When It Takes Two Languages To Teach The Three R's...

More and more, U.S. schools are going bilingual, teaching foreign-speaking children in their native languages - but not without controversy

In a new and disputed program called bilingual education, public schools are planning to teach more than 200,000 children this fall in languages other than English.

Most of the instruction is to be in Spanish, for the benefit of large Puerto Rican, Cuban and Mexican elements in the population. But 41 other languages, including American Indian and Eskimo, are to be used as well.

Crash surveys are under way to see if an estimated 56,000 Vietnamese refugee youngsters now in this country can be worked into the program.

Educators say that bilingual-bicultural education, if fully developed, could help an estimated 2.5 million American schoolchildren now struggling with language difficulties.

Opposed as “un-American.” In many areas the program is meeting resistance of parents and teachers who claim it is creating expensive dual-school systems and tending to polarize children of different nationalities. Some opponents feel that teaching in languages other than English is “un-American.”

The program is being encouraged by federal and State governments and has won the support of courts – on the ground that children do not receive a meaningful education when taught in a language they do not understand.

It was in 1967 that Congress passed the Bilingual Education Act. The law was affirmed by the Supreme Court last year when it rules that failure of the San Francisco school district to provide comprehensible instruction for its non-English-speaking Chinese students was a violation of their civil rights.

Today, federal appropriations for bilingual education add up to 450 million dollars, divided among the Office of Education and 18 other agencies.

*Provided data*.
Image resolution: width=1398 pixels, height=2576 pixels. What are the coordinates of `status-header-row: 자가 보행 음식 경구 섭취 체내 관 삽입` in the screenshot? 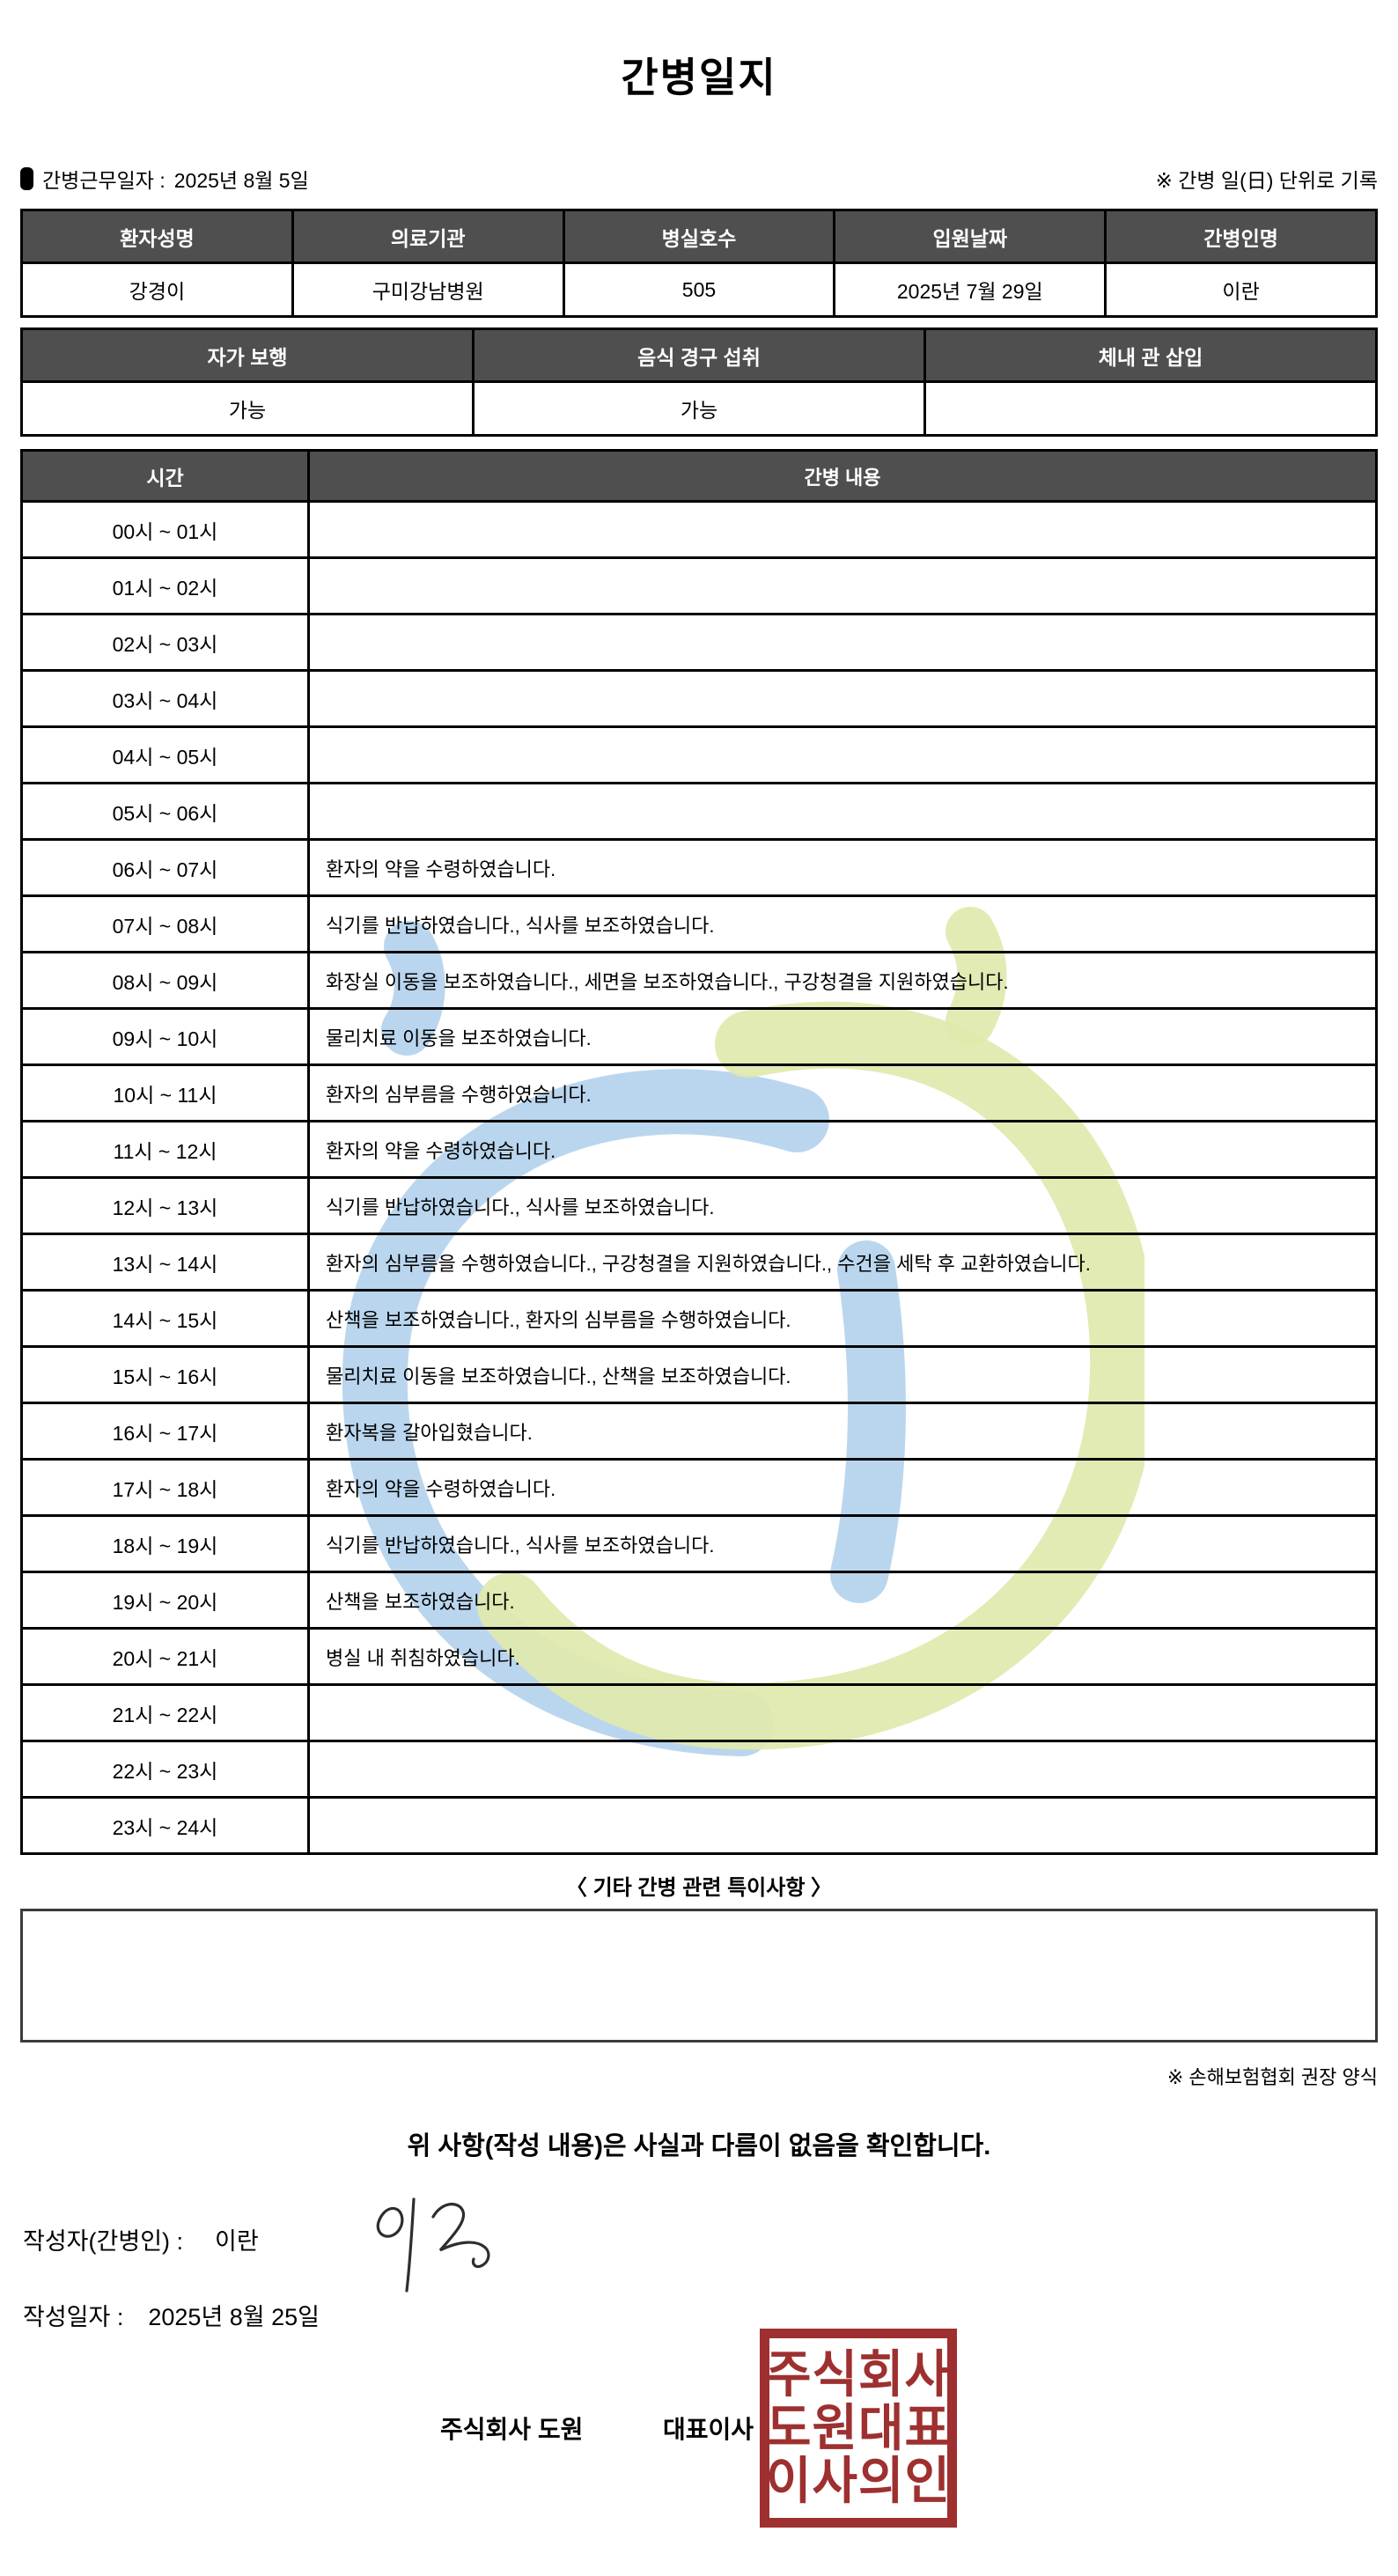 It's located at (699, 355).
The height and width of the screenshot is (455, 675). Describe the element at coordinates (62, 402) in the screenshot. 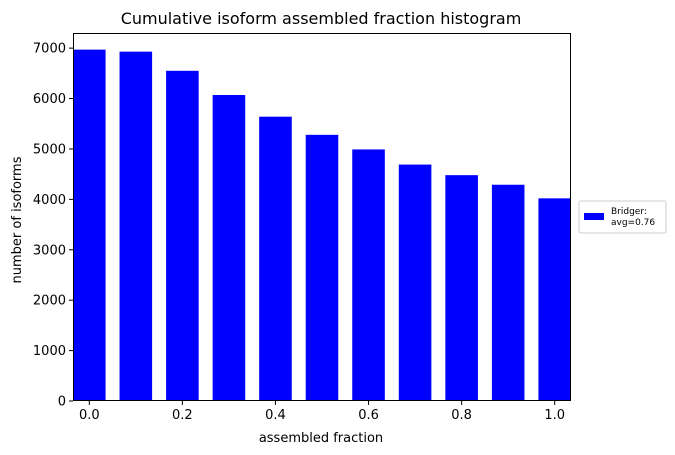

I see `y-tick-label: 0` at that location.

*Exercise A*.
In the article on bilingual education, how many languages besides Spanish are to be used in the program?
*Exercise B*.
Pick up the article on bilingual education after its final sentence and continue it.

*Exercise response A*.
41 other languages, including American Indian and Eskimo.

*Exercise response B*.
In these programs, foreign-speaking students are taught subject matter first in their native tongue, while they learn English as a second language.

Subjects are taught totally in English only when the child is no longer handicapped by inability to communicate fully in the language. The programs stress incorporation of the minority child’s cultural traditions in the curriculum.

Approved, with conditions. Bilingual education has been endorsed by the traditionalist Council for Basic Education – but only “if the objective of fluency and a return to full-time English is clearly kept in mind, if the numbers of children in a given foreign-language group make it practical, and if competent teachers can be obtained.”

The council opposed the “misguided” practice of including English-speaking students in the programs so they can learn a second language. It said this tends to “downgrade the primacy of English in our society.”

Inclusion of English-speaking children is also a concern of parents like Mrs. Mary Orwick of Florida’s Dade County, who said she resented her two children having to take Spanish instruction daily. Her view: “If every culture came to America and demanded to be taught their own culture, we’d be nowhere. Why not learn American first?”

Advocates of bilingual education argue that the program already has proved it can reduce significantly as “appalling” dropout rate among Spanish-speaking students in many places. Bilingualists also claim their classes, rather than polarizing students, lead to a better understanding among nationalities. And they argue that the programs are the best prevention in the long run against foreign-speaking ghettos in the United States.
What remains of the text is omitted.